Copy out every line of the listing below word for word.
==== EXCERPTED DATA
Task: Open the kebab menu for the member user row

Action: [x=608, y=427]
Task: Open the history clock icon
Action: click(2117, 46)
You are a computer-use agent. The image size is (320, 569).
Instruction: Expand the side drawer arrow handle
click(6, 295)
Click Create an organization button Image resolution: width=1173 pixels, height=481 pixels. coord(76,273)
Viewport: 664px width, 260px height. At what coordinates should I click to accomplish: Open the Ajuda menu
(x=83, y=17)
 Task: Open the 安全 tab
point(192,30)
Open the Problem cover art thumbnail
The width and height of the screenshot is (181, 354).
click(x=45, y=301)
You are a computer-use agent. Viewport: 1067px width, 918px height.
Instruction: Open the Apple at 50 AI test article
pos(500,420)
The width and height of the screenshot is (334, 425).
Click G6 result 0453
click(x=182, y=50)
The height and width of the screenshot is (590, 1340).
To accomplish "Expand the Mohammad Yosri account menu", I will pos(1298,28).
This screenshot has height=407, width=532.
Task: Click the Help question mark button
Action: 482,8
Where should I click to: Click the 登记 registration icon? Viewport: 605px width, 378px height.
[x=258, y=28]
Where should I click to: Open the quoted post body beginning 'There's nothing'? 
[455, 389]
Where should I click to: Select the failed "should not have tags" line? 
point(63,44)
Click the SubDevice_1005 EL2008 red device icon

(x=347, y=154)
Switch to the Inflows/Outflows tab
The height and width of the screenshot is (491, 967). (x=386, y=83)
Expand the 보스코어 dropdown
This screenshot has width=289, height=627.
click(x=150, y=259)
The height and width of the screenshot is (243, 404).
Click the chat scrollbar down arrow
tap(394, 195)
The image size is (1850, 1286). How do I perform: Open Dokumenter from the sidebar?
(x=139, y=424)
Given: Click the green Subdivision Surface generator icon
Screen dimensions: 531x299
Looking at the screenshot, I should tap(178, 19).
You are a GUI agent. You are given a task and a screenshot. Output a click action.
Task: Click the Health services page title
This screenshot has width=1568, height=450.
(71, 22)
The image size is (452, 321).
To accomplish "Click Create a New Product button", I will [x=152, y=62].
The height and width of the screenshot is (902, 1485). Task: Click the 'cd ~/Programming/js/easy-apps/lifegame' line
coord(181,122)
========
OUTPUT OF THE EXERCISE
Task: Open the kebab menu for the member user row

Action: [x=608, y=427]
Task: Open the history clock icon
Action: click(2117, 46)
You are a computer-use agent. The image size is (320, 569).
Instruction: Expand the side drawer arrow handle
click(6, 295)
Click Create an organization button Image resolution: width=1173 pixels, height=481 pixels. coord(76,273)
Viewport: 664px width, 260px height. At what coordinates should I click to accomplish: Open the Ajuda menu
(x=83, y=17)
 Task: Open the 安全 tab
point(192,30)
Open the Problem cover art thumbnail
The width and height of the screenshot is (181, 354).
click(x=45, y=301)
You are a computer-use agent. Viewport: 1067px width, 918px height.
Instruction: Open the Apple at 50 AI test article
pos(500,420)
The width and height of the screenshot is (334, 425).
Click G6 result 0453
click(x=182, y=50)
The height and width of the screenshot is (590, 1340).
To accomplish "Expand the Mohammad Yosri account menu", I will pos(1298,28).
This screenshot has height=407, width=532.
Task: Click the Help question mark button
Action: 482,8
Where should I click to: Click the 登记 registration icon? Viewport: 605px width, 378px height.
[x=258, y=28]
Where should I click to: Open the quoted post body beginning 'There's nothing'? 
[455, 389]
Where should I click to: Select the failed "should not have tags" line? 
point(63,44)
Click the SubDevice_1005 EL2008 red device icon

(x=347, y=154)
Switch to the Inflows/Outflows tab
The height and width of the screenshot is (491, 967). (x=386, y=83)
Expand the 보스코어 dropdown
This screenshot has width=289, height=627.
click(x=150, y=259)
The height and width of the screenshot is (243, 404).
Click the chat scrollbar down arrow
tap(394, 195)
The image size is (1850, 1286). How do I perform: Open Dokumenter from the sidebar?
(x=139, y=424)
Given: Click the green Subdivision Surface generator icon
Screen dimensions: 531x299
Looking at the screenshot, I should tap(178, 19).
You are a GUI agent. You are given a task and a screenshot. Output a click action.
Task: Click the Health services page title
This screenshot has width=1568, height=450.
(71, 22)
The image size is (452, 321).
To accomplish "Click Create a New Product button", I will [x=152, y=62].
The height and width of the screenshot is (902, 1485). Task: Click the 'cd ~/Programming/js/easy-apps/lifegame' line
coord(181,122)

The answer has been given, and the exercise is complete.